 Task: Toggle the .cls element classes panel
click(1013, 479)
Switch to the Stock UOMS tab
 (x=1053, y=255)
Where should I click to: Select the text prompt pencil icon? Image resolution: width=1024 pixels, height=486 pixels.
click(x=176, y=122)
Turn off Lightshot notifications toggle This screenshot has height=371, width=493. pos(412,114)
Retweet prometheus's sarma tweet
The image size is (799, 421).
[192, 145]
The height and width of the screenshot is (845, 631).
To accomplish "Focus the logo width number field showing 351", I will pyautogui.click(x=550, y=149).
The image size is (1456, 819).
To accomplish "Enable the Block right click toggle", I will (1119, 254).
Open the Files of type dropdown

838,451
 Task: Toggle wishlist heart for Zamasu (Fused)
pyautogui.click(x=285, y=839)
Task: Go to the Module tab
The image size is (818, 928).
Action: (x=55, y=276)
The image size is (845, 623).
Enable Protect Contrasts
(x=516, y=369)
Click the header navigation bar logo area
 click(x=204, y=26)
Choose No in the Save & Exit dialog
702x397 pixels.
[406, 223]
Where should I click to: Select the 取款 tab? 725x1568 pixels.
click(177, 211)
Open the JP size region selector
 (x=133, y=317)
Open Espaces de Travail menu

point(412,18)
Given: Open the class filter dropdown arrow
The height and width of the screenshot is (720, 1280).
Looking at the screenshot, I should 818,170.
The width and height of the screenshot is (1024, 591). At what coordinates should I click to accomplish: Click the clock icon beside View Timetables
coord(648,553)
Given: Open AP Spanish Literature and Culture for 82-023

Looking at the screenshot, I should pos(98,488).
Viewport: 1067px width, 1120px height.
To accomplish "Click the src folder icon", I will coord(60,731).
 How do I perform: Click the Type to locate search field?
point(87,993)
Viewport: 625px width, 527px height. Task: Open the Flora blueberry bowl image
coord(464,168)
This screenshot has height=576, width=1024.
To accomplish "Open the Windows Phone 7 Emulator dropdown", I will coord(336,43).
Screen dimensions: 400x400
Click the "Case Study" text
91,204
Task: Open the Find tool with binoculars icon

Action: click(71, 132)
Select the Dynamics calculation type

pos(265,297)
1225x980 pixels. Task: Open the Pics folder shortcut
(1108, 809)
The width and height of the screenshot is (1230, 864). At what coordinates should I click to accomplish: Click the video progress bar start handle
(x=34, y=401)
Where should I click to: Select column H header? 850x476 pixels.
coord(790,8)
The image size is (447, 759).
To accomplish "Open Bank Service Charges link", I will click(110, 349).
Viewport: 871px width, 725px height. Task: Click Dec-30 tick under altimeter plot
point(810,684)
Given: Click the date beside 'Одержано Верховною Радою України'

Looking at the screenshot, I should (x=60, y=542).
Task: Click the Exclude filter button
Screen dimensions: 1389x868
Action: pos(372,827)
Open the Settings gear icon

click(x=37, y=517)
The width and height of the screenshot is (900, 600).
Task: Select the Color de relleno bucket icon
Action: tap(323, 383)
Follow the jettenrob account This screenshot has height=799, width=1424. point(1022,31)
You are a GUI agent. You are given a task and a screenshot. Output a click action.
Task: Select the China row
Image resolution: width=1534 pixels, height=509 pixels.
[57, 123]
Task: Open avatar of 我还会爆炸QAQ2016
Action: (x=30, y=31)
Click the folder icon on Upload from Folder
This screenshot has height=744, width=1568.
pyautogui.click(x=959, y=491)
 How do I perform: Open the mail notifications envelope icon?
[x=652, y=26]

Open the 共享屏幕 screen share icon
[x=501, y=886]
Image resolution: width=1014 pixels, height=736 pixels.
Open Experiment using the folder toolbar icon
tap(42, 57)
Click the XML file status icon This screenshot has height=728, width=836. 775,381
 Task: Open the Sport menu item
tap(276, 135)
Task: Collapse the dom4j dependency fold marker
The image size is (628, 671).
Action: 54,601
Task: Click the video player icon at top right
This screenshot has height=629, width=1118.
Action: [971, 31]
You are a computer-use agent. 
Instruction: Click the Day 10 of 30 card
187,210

··········

→ **What to produce**
Using only the entries above, output the line with "Open the Settings gear icon", the line with "You are a GUI", and all lines between them, exactly as they stand.

→ **Your solution**
Open the Settings gear icon

click(x=37, y=517)
The width and height of the screenshot is (900, 600).
Task: Select the Color de relleno bucket icon
Action: tap(323, 383)
Follow the jettenrob account This screenshot has height=799, width=1424. point(1022,31)
You are a GUI agent. You are given a task and a screenshot. Output a click action.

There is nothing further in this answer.